Slain former Pakistani premier Benazir Bhutto had a premonition that she would be murdered and had said her farewells to her near and dear ones, her sister has revealed.
Bhutto's younger sister Sanam, who declined to take on the leadership of the Pakistan People's Party after the two-time prime minister was assassinated last month, said,
"Towards the end, she had this soft look and sadness in her eyes. I can't explain it: it was just this different look."
"She was very nice to everyone, very considerate. Although she was going through some stress, she thought about each one of us. It was as if she knew she was saying goodbye," Sanam was quoted as having told her journalist friend Daphne Barak by The Telegraph newspaper.

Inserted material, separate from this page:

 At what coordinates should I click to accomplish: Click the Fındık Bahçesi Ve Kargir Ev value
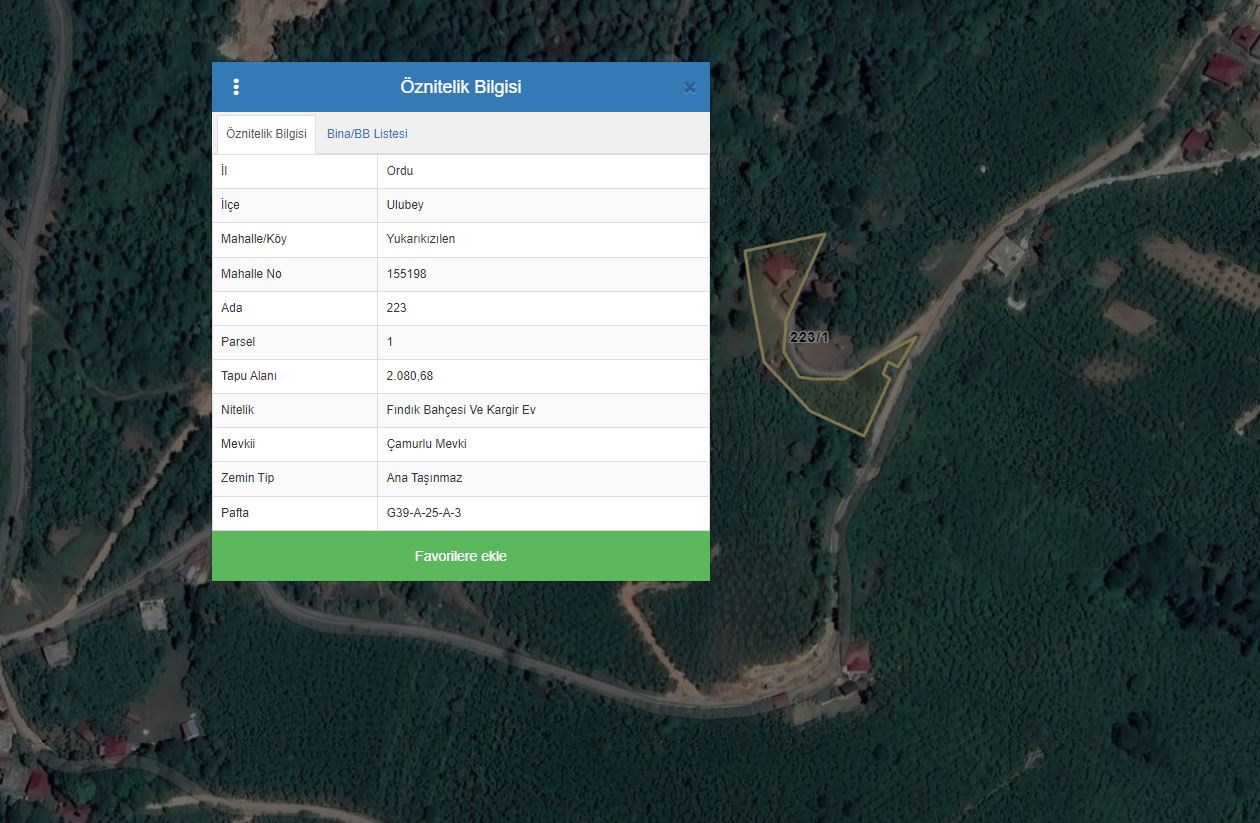point(461,410)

"She even bought a present for my daughter, and instead of giving her money she gave her a very special necklace," said Sanam, who lives in London with her two children.
Sanam was also quoted by the newspaper as vouching rather indirectly for Bhutto's controversial will in which she bequeathed the PPP to her husband Asif Ali Zardari. Sanam said her sister wrote the will shortly before she returned to Pakistan from exile on October 18 last year.
"Two days before she left for Pakistan, she wrote a 17-page will," said Sanam, the only surviving child of the late PPP founder Zulfiqar Ali Bhutto.
Sanam also revealed that she is organising a tribute for Bhutto in the United Kingdom.